_What is expected:_
Could you please output only the lines from the one holding "Click the notification bell icon" through the end of the listing below, exactly as written and without pictures?

_Data for processing:_
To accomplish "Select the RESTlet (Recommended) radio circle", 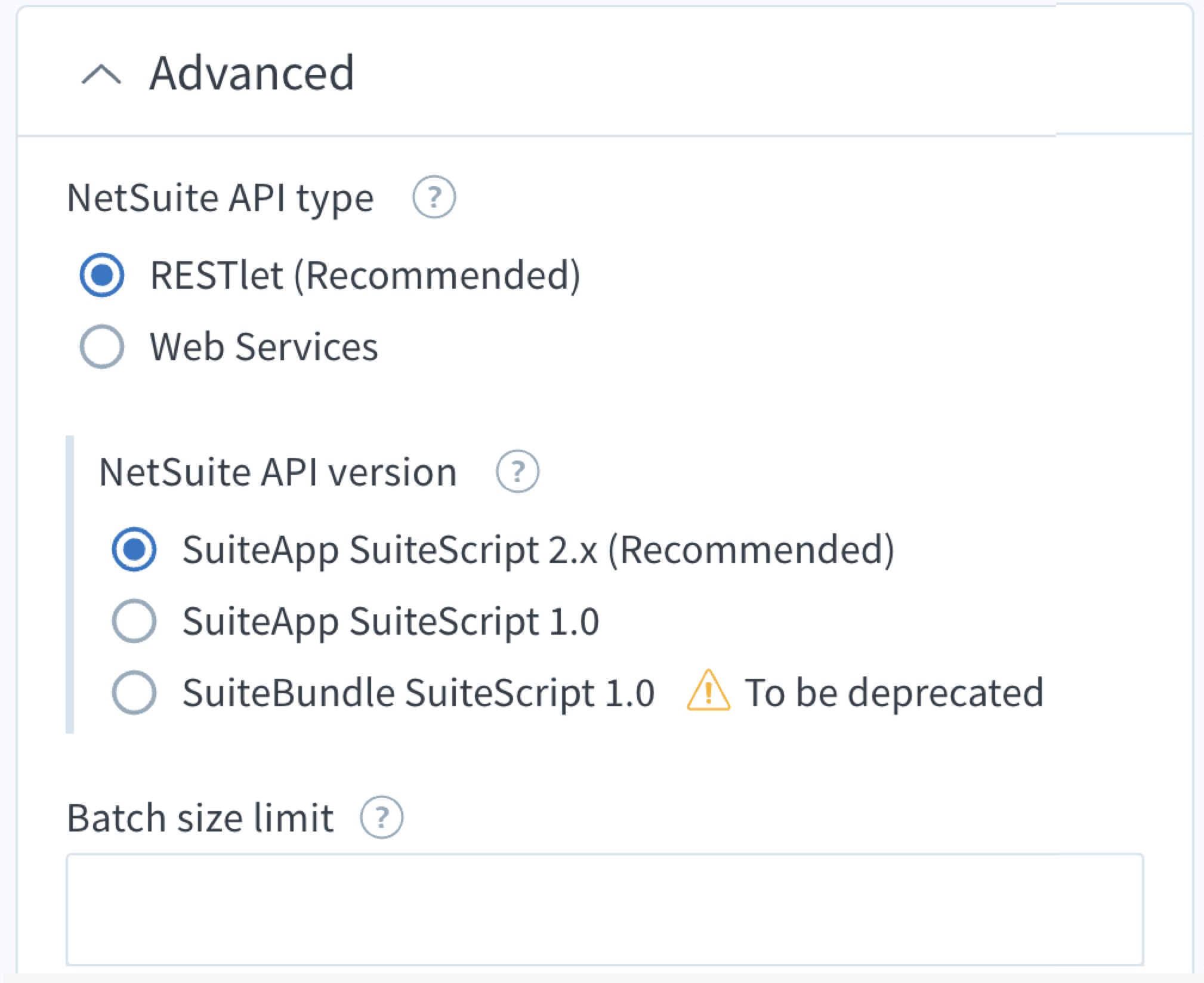I will (x=102, y=275).
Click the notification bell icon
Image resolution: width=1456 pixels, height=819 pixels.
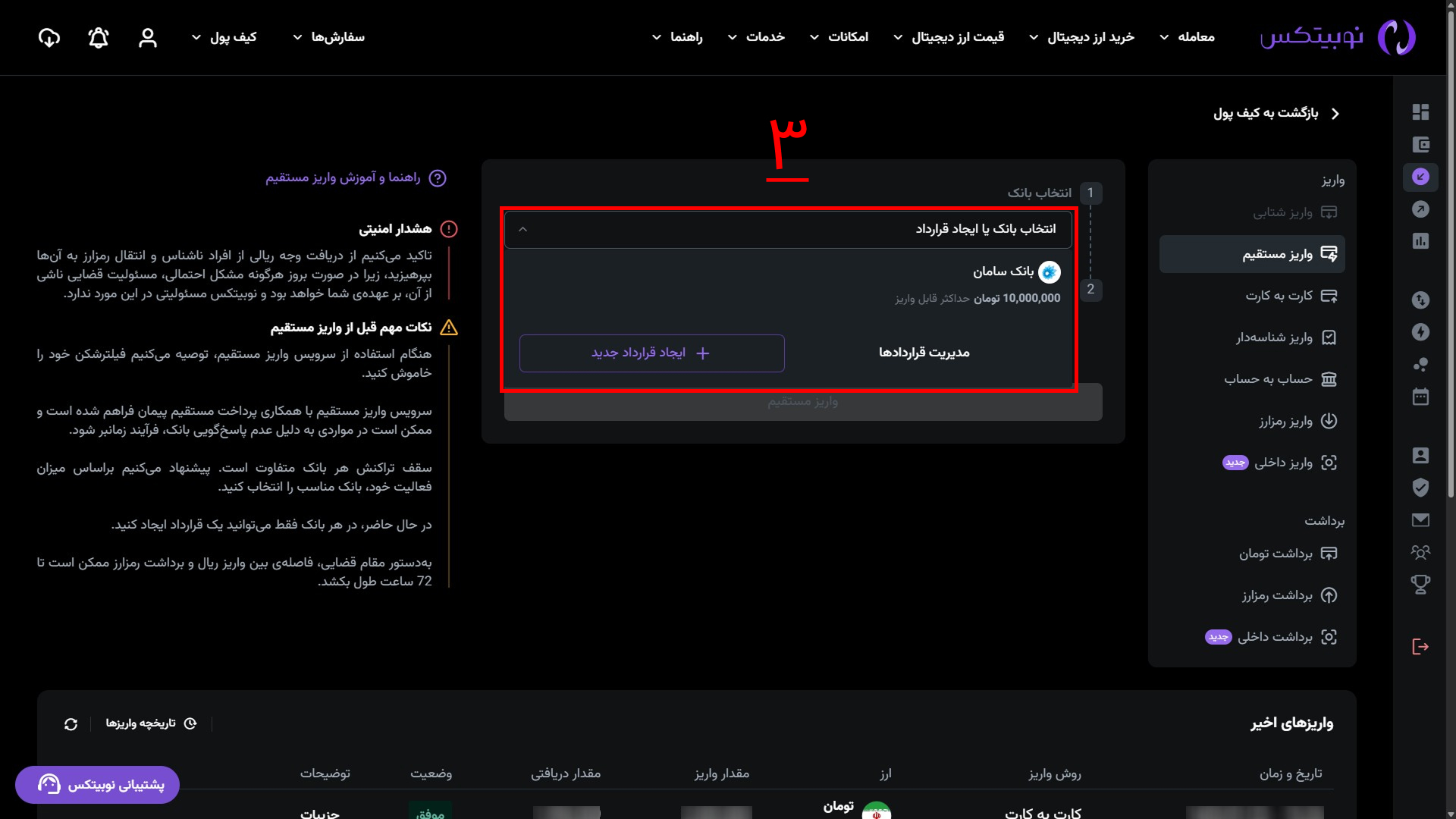[x=99, y=38]
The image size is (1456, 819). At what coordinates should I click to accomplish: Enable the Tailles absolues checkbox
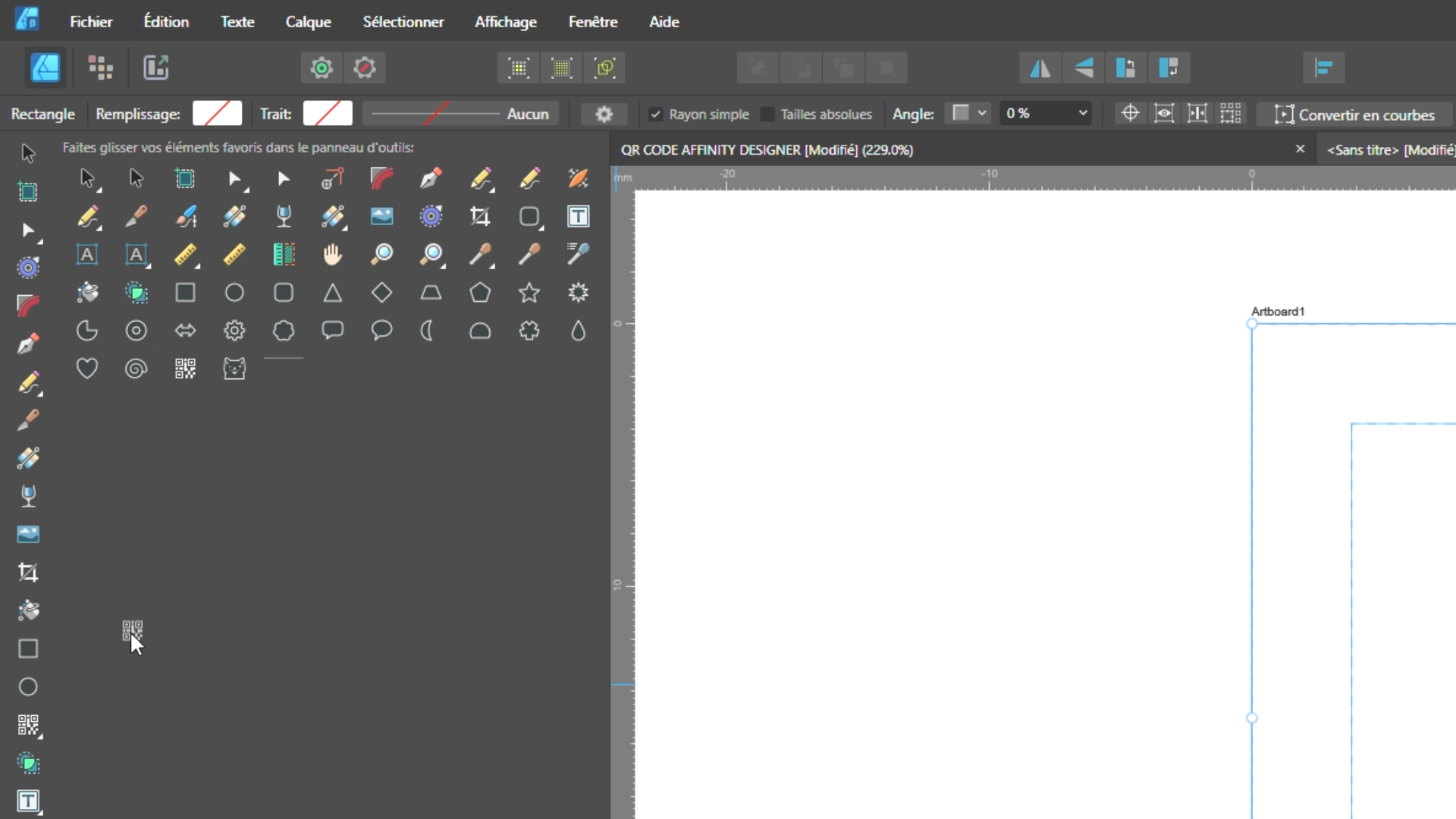coord(767,115)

_Result:_
Click the notification bell icon
Image resolution: width=1456 pixels, height=819 pixels.
[x=99, y=38]
The image size is (1456, 819). At what coordinates should I click to accomplish: Enable the Tailles absolues checkbox
coord(767,115)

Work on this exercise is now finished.